The Zimbabwean
Here we continue with the REDRESS report on human rights abuses experienced by opposition MPs and election candidates. This is what happened to David Coltart, Bulawayo South MP, and MDC Shadow Minister and Secretary for Legal Affairs. Harassment of Coltart began early on. In May 2000 when he attempted to register his candidacy for the Movement for Democratic Change, the Registrar General tried to bar his nomination, forcing Coltart to prove he was a Zimbabwean and not a British citizen.
In June 2000, about a week before the election, Coltart was warned that his home would be burned. At the same time, 10 of his polling agents were detained illegally for 24 hours by self-styled war veterans, lectured and threatened.
One agent, Patrick Nabanyama, was abducted on June 19 in the presence of his wife and children. He has never been seen again and is feared dead. Eight war veterans were subsequently arrested, but later pardoned under the October 2000 amnesty. They faced trial for murder but with no body, they were found not guilty.
In August 2000, after Coltart filed legal papers in the trial of MDC president Morgan Tsvangirai, Robert Mugabe declared on television there was no place for him in Zimbabwe.
Some 14 armed police and CIO agents raided Coltart’s home on October 4 that year, threatening his sons, aged 8 and 10, who were alone. Coltart’s wife returned and managed to keep the police and CIO outside until her husband arrived. The officers then produced an illegally obtained warrant to search for ‘broadcasting equipment, aircraft, boats and safes’. They found nothing.
On November 5, 2001 Cain Nkala, the Chairman of the War Veterans Association, was abducted. When Coltart returned from a visit to New York a week later, police publicly accused Coltart and threatened retribution.
Days later, on November 12, Coltart’s close friend and former campaign manager, Simon Spooner, was arrested and accused of being involved with Nkala’s disappearance. He was held in solitary confinement for five weeks in deplorable conditions. Eventually, prosecutors dropped the charges.
Then, on November 15, the private light aircraft in which Coltart was returning to Bulawayo from a parliamentary session was ordered by the CIO to turn back. As it landed in Harare, three truckloads of police and CIO agents surrounded the plane, told Coltart he was under investigation – refusing to say what for – and held him for two hours.
Heading back to Bulawayo by car, he received a tip off that hundreds of police, armed with petrol, were on their way to his home. He telephoned his wife who gathered up their children and fled.
During Cain Nkala’s burial three days later, Robert Mugabe in a nationally televised address referred to Coltart and other MDC members as ‘terrorists’.
And so it continued the following year. On the afternoon of February 16, 2002, when Coltart and his family set out to collect their eldest daughter from a friend’s birthday party, he saw some 60 members of the feared Youth Brigade roaming the neighbourhood.

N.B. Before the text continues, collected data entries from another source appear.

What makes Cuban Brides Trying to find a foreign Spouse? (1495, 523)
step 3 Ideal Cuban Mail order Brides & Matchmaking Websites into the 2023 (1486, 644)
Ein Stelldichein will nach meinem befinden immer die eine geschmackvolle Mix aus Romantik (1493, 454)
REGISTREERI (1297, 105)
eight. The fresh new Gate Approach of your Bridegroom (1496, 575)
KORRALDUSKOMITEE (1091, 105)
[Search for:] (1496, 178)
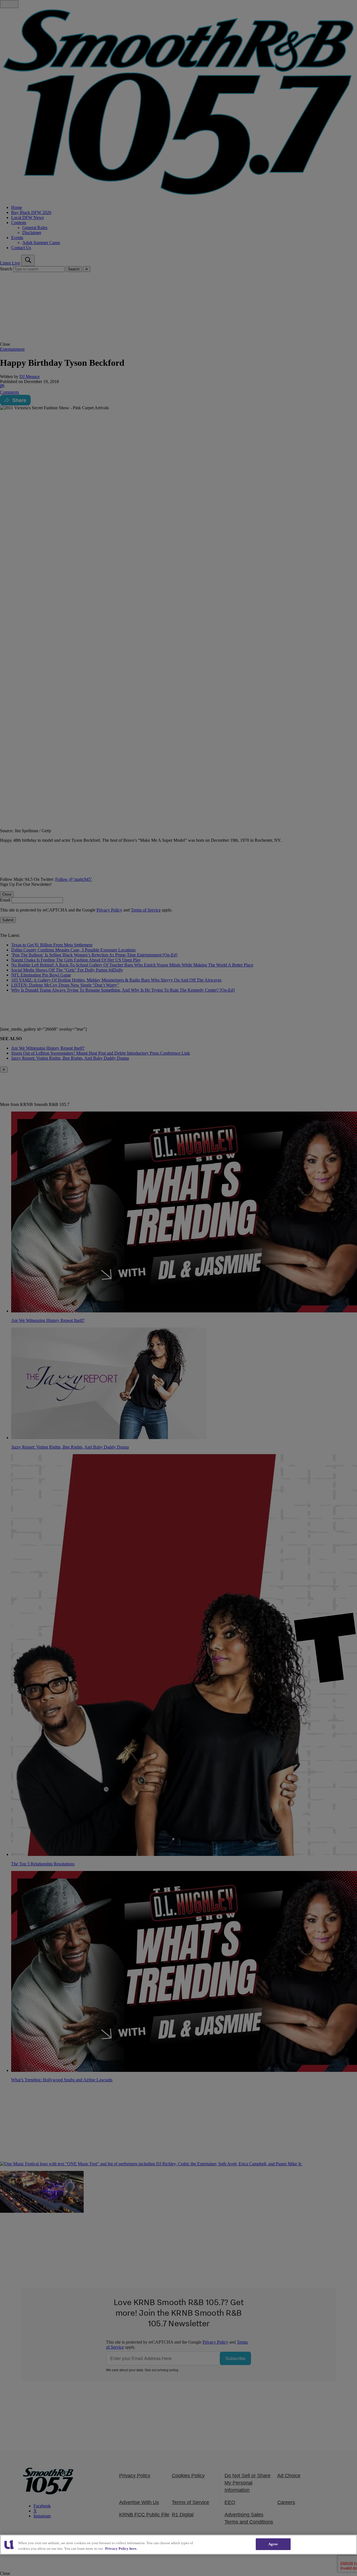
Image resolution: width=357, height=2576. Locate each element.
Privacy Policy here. (121, 2548)
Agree (273, 2544)
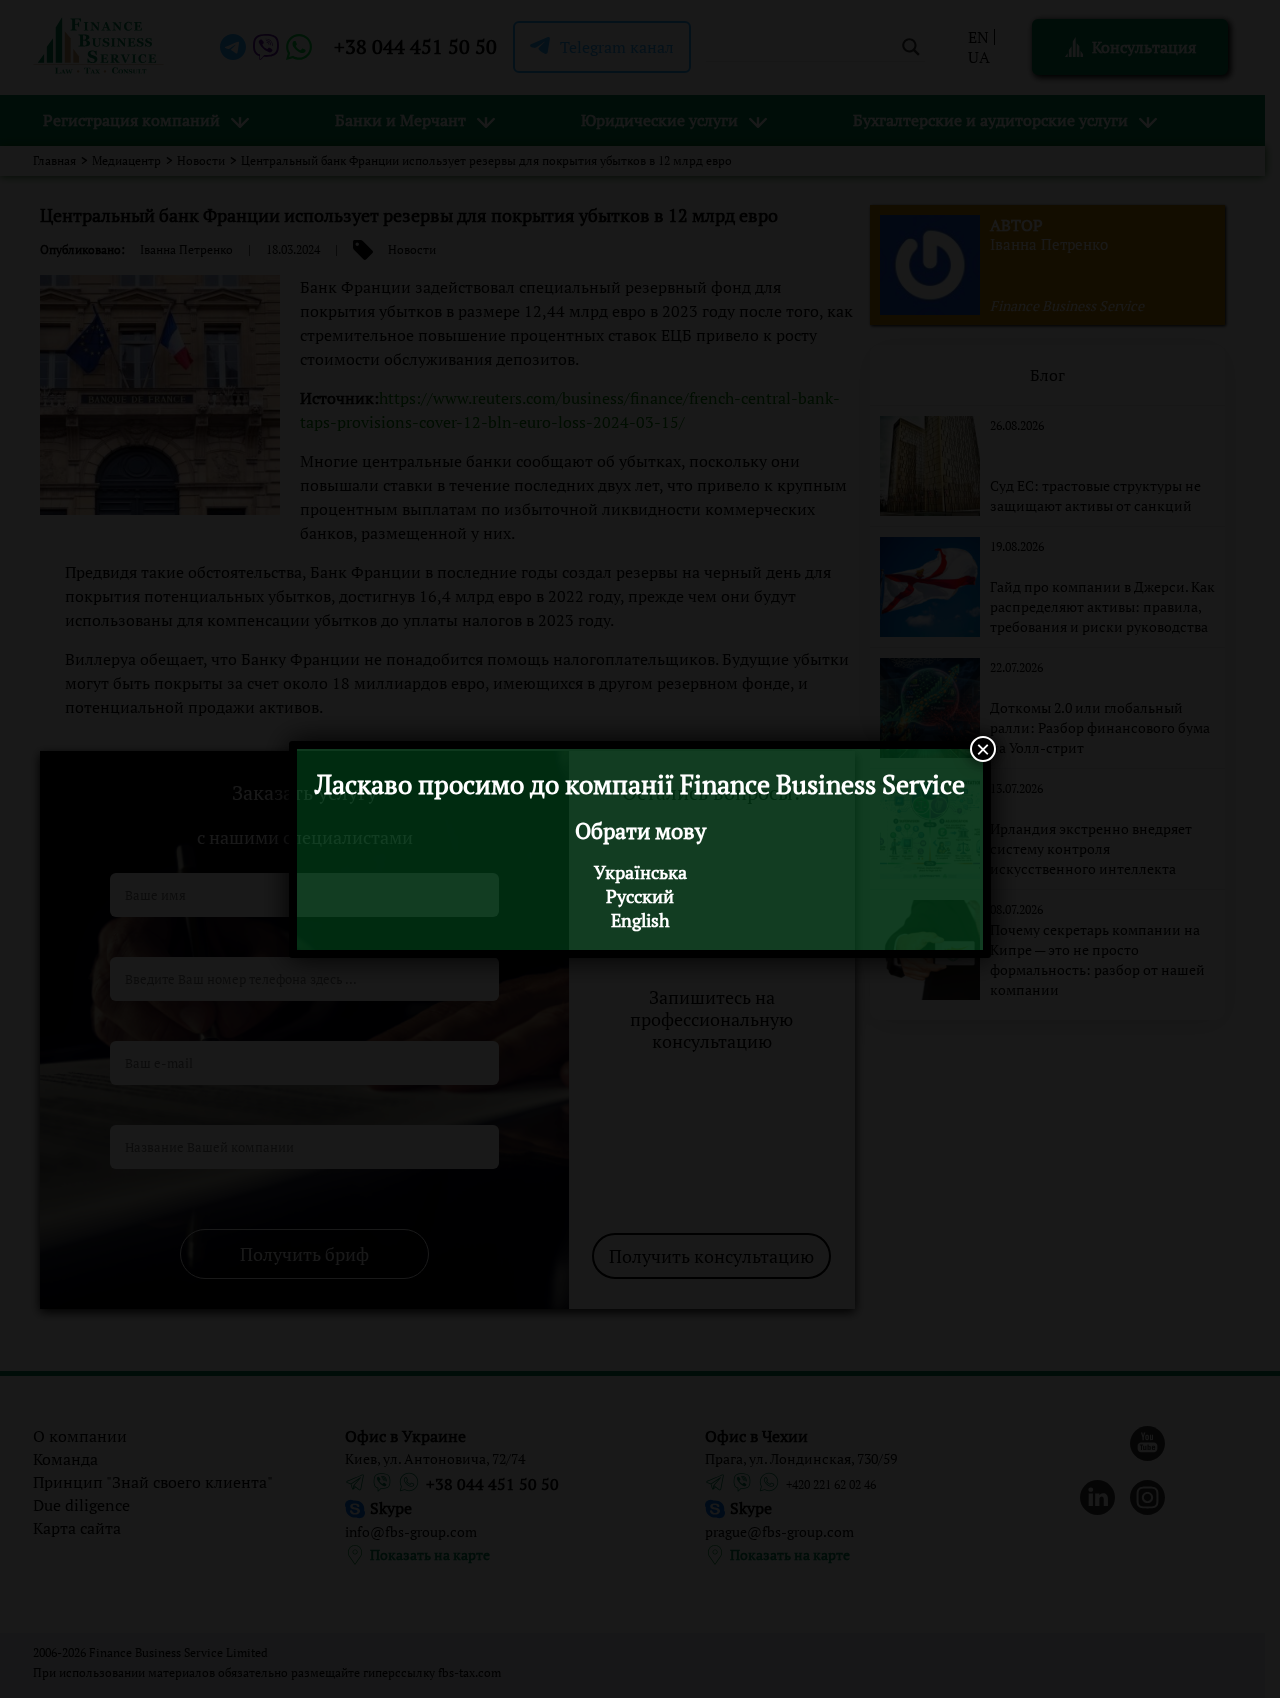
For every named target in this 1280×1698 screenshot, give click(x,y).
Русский (640, 896)
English (640, 920)
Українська (640, 872)
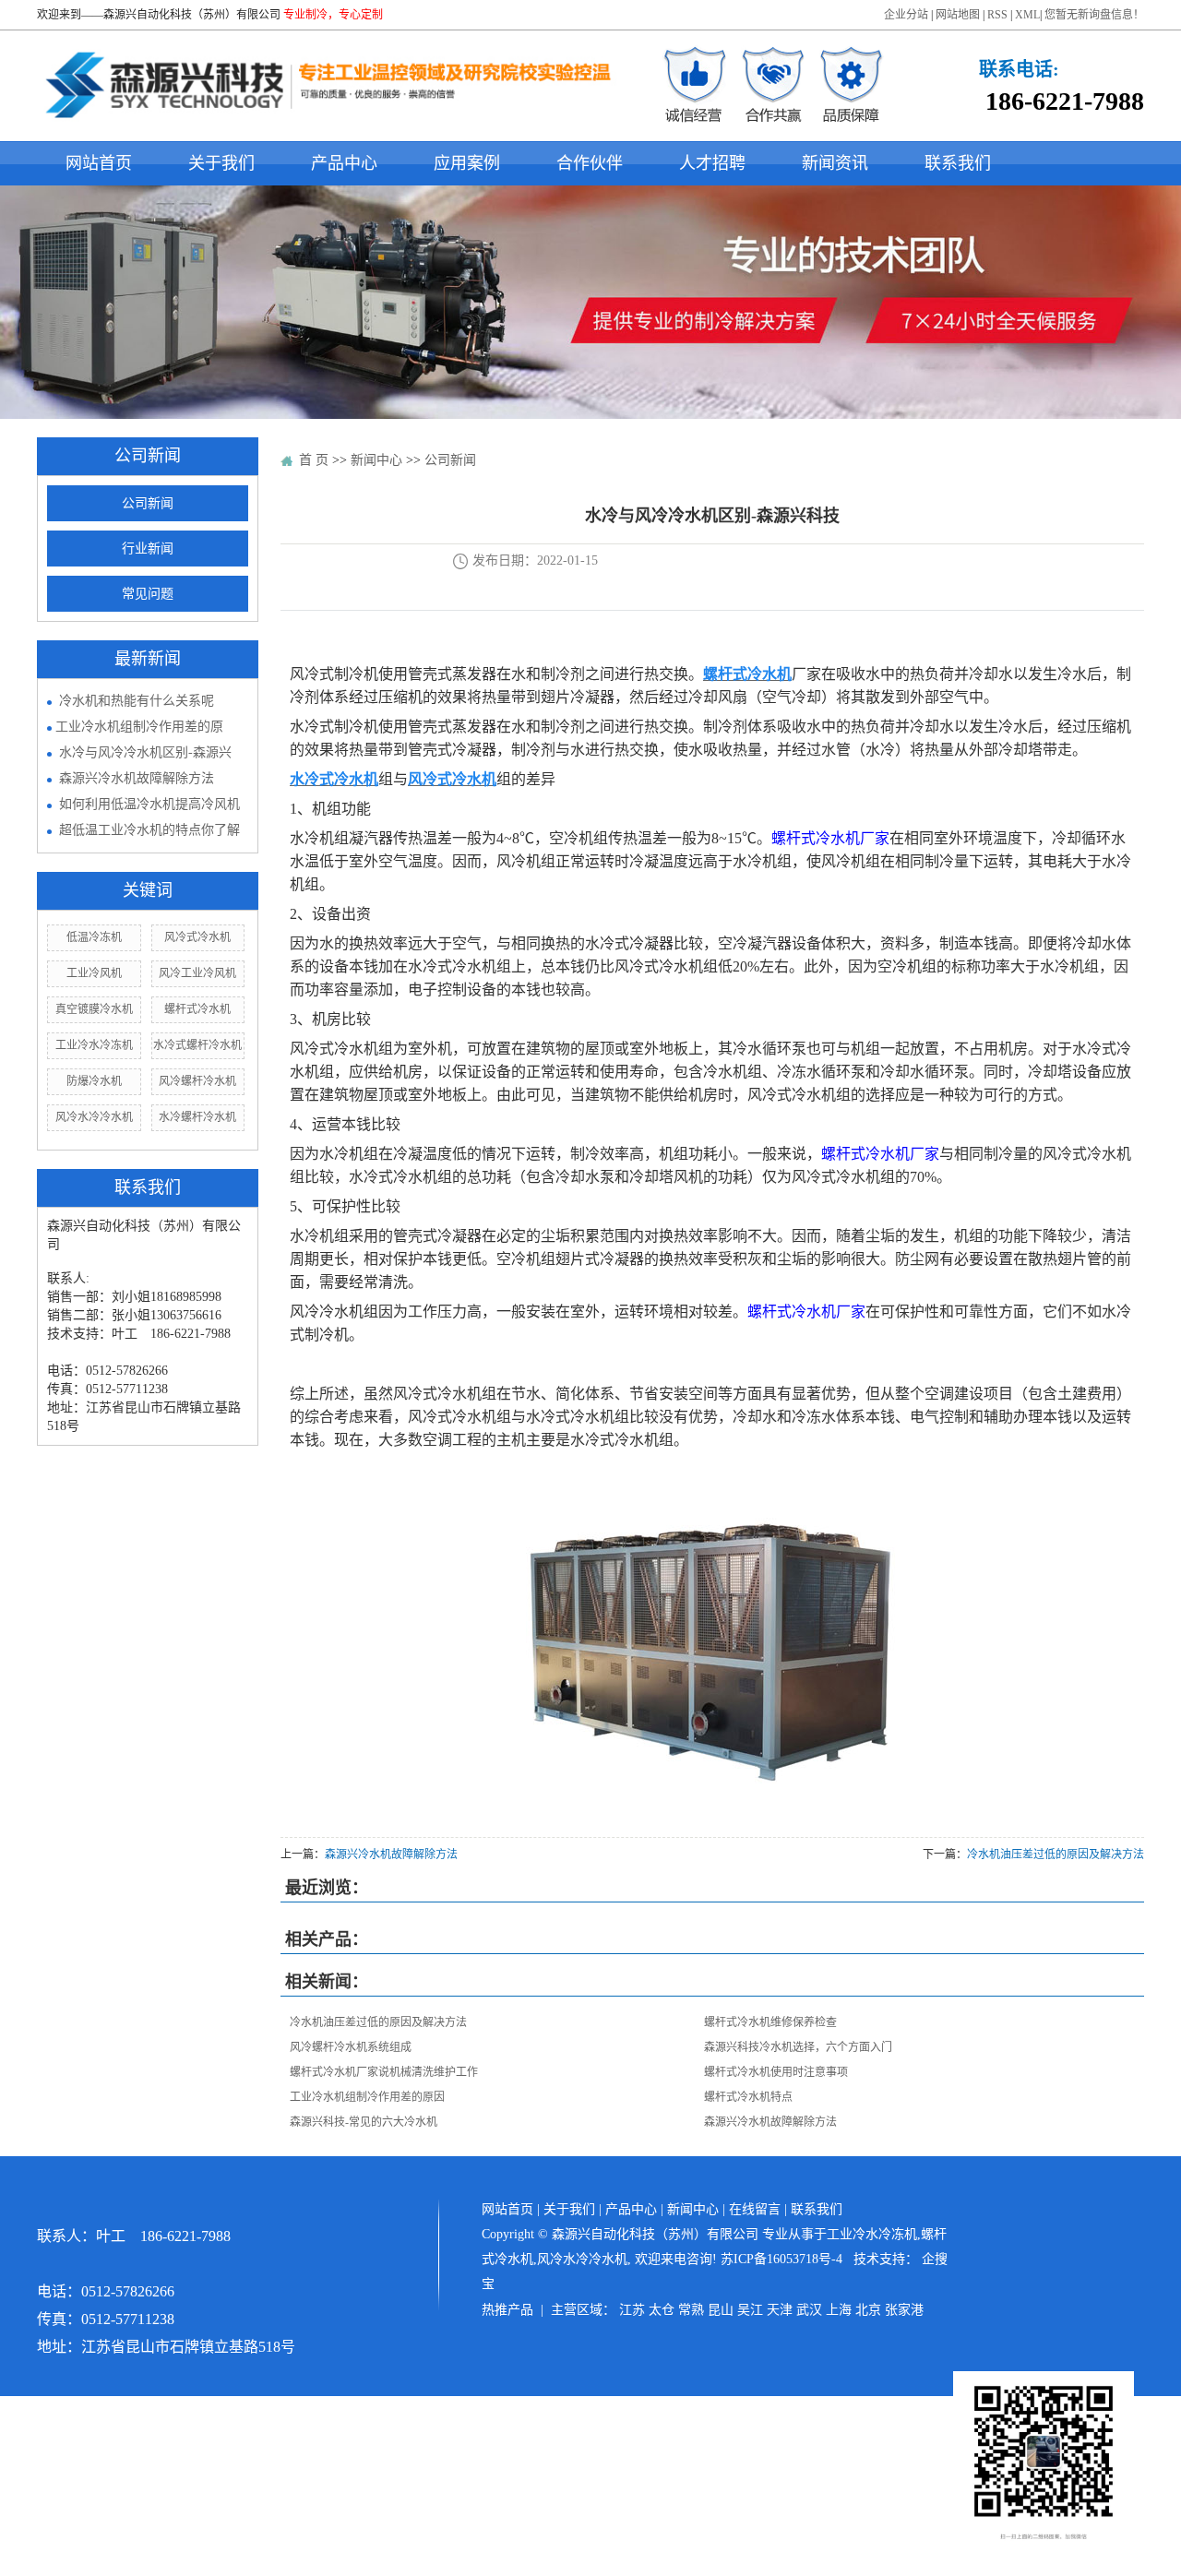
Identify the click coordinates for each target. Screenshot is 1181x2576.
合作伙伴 (589, 163)
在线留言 (755, 2209)
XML (1027, 14)
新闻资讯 (835, 163)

The family took an alternate route to pick up the child, and returned to find 100 youths barricading both roads leading to their home. Coltart turned around and reported this to this to police – something he later regretted.
That evening, a truckload of police turned up saying they were responding to a report, and then left. Soon afterward, at 8:15 p.m., three truckloads of armed police and CIO agents returned. This time, they were menacing and claimed Coltart had shot a youth. Coltart denied the allegation and refused to let them search his house without a warrant. The officers left, threatening to return to ‘get’ him. The family fled into hiding.
The following Monday, Coltart – who does not own a gun – reported to the police and was charged with discharging a firearm. As a public humiliation, police drove him in the back of an open truck through the centre of Bulawayo and through his constituency while other officers raided his house – and found nothing.
For more than a year the case dragged on with numerous court appearances until prosecutors withdrew the charge in June 2003 after a magistrate ordered the trial to proceed forthwith.
In April 2002, the MDC received credible information of a plan to assassinate Coltart. Four months later, Robert Mugabe in a television broadcast said, “the likes of the Bennetts and Coltarts don’t belong here and if they choose to remain they can remain in prison”. And the harassment grew.
In November that year, his car’s brake linings were cut, and on March 3, 2003, a rear tyre was sabotaged. On the morning of March 15, the weekend before the MDC mass stay away, Coltart noticed a vehicle with three men and what appeared to be a weapon inside as he left home with his 9-year-old son and 18-month-old daughter to drive to a children’s sports day. With the car following him at speed, Coltart’s security team intercepted, and the trailing car gave up and left. Coltart went into hiding for two weeks.
March 2005: Despite widespread poll-rigging and intimidation, Coltart wins a resounding re-election victory.